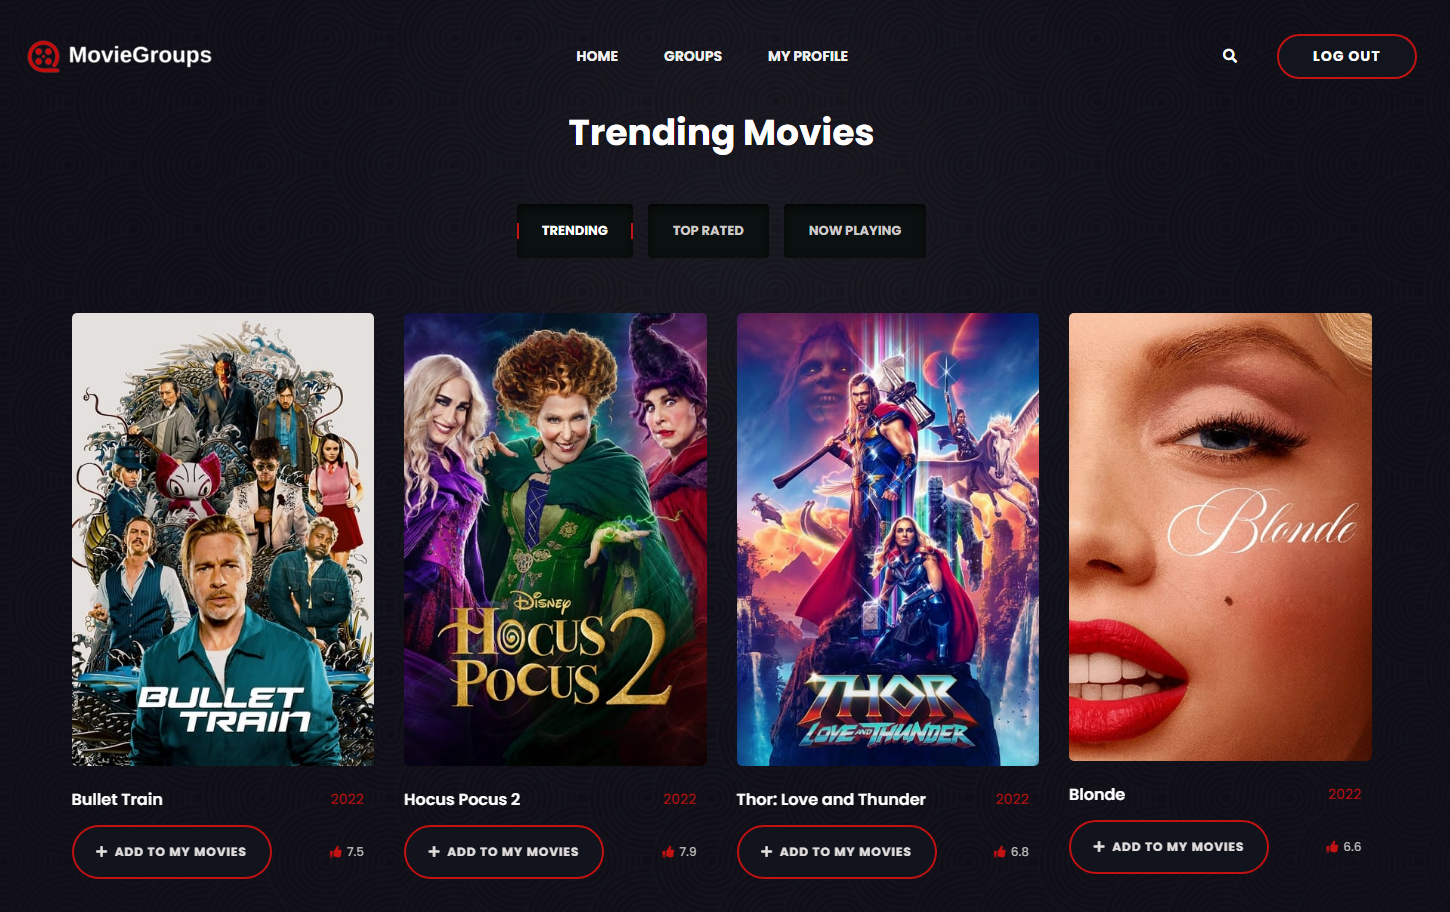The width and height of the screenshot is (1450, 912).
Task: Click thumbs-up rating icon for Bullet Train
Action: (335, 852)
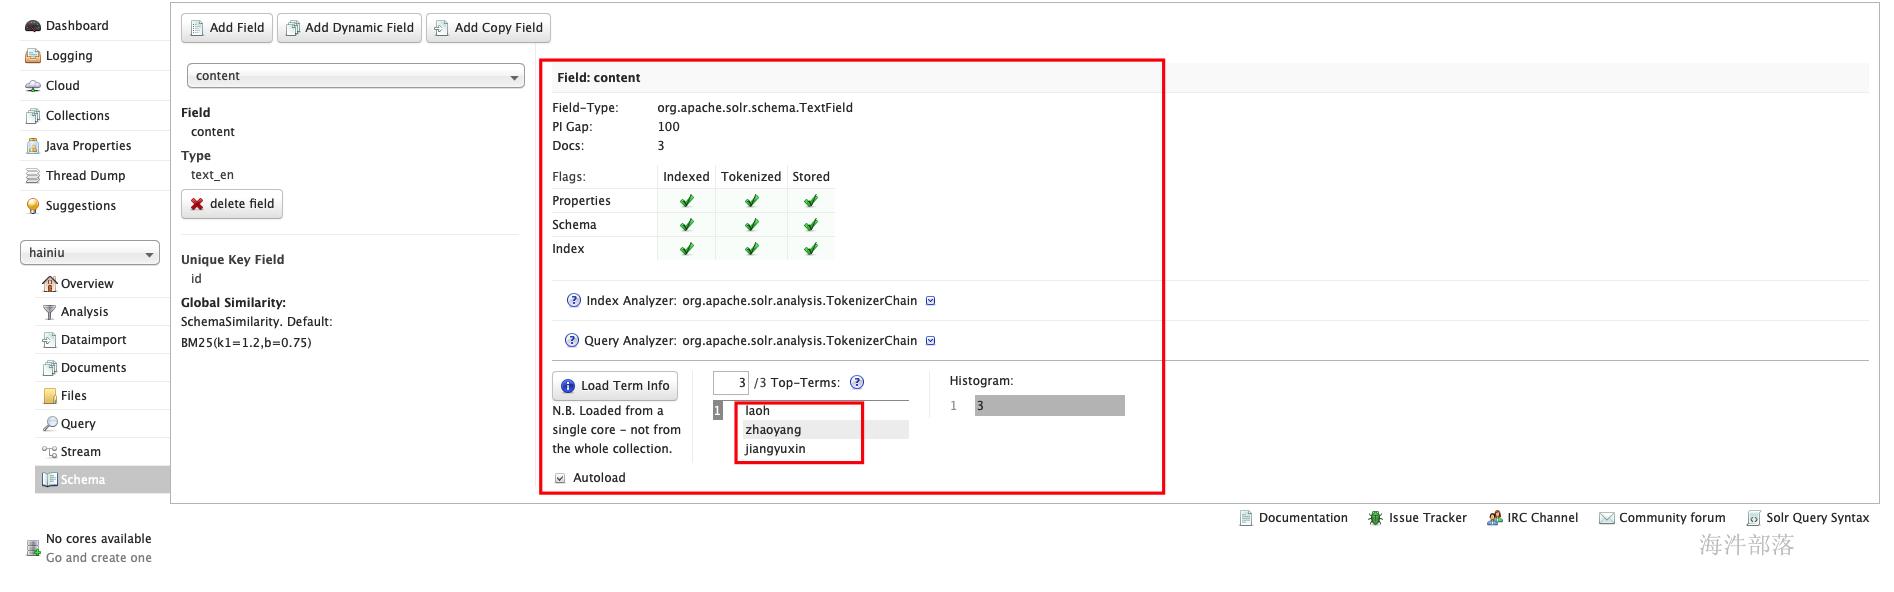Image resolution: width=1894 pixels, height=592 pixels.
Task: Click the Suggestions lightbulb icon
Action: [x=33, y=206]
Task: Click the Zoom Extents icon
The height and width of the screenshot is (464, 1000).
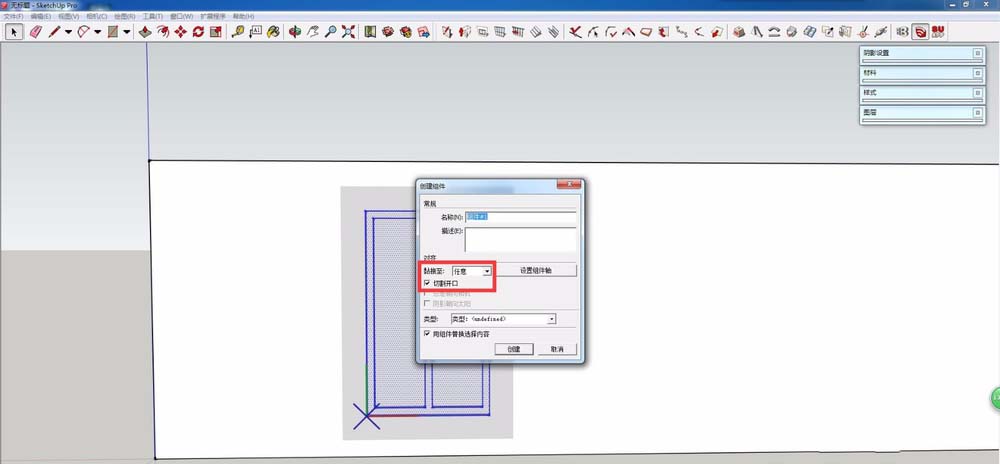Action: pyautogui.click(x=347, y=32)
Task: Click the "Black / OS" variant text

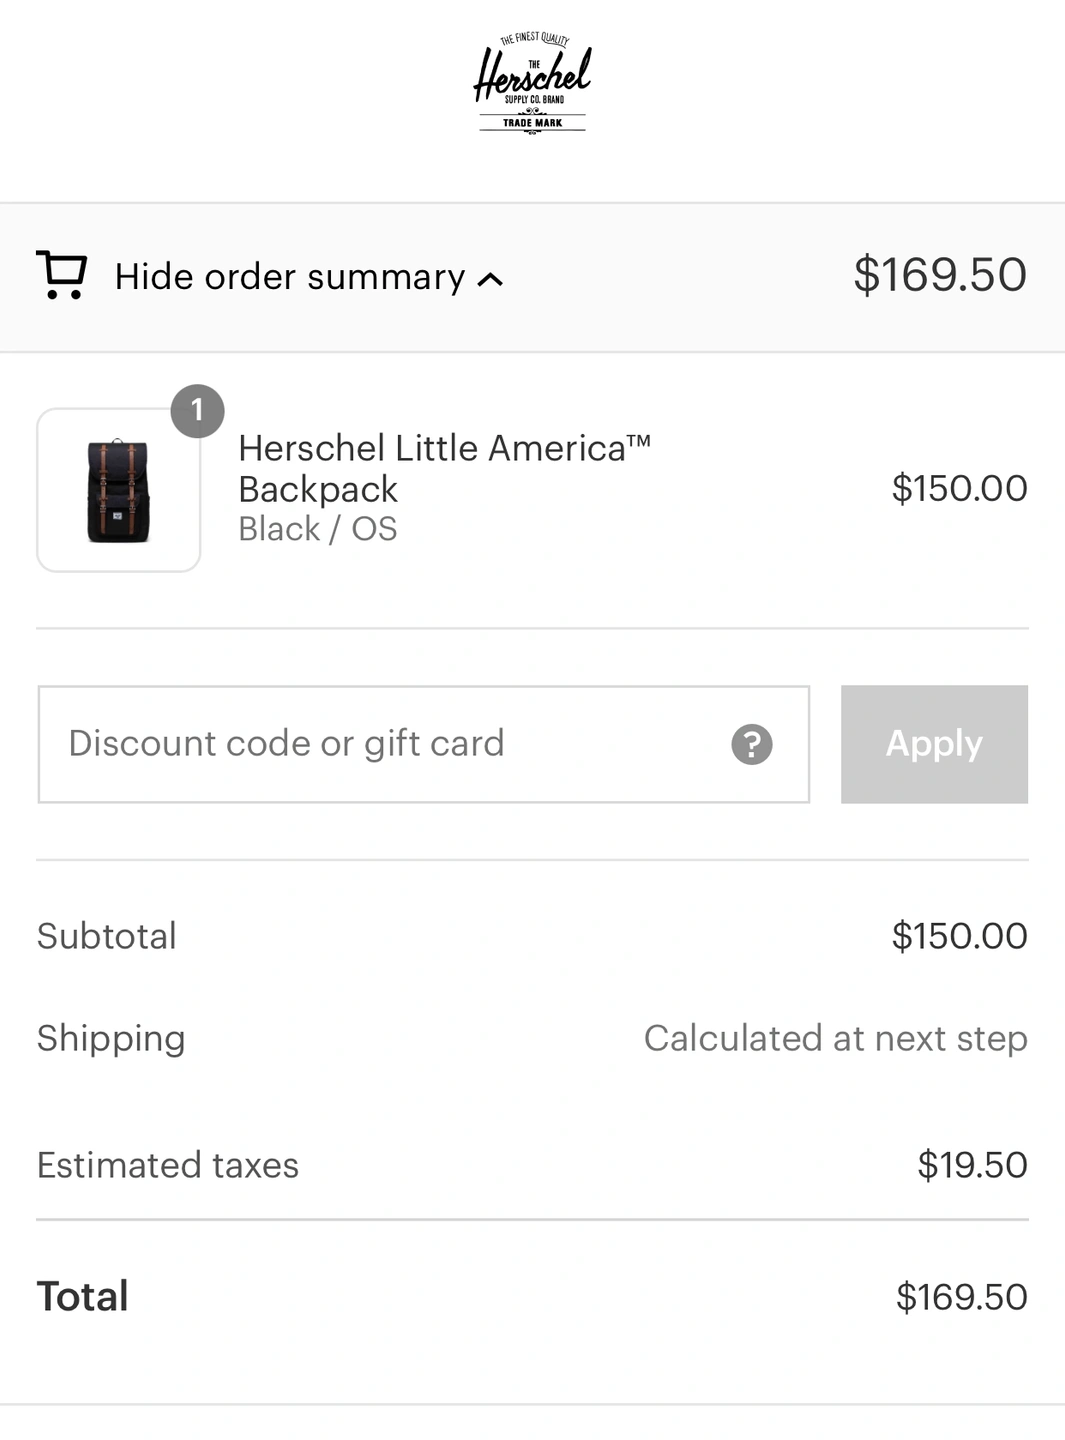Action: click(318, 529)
==
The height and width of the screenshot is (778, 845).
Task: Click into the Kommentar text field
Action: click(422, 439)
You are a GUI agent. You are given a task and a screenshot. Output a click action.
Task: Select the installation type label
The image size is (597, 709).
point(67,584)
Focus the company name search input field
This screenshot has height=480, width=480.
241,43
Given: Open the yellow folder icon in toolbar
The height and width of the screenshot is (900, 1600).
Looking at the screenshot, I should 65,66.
* * *
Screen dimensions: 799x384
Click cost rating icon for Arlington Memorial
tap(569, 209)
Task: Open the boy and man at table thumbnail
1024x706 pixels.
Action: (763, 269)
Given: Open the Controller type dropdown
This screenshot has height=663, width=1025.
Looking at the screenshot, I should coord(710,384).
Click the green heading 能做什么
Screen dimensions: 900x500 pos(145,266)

[EXERCISE BRIEF]
Scan the records above. Return every line with "Open" in it.

[TASK RESULT]
Given: Open the yellow folder icon in toolbar
Task: Open the boy and man at table thumbnail
Given: Open the Controller type dropdown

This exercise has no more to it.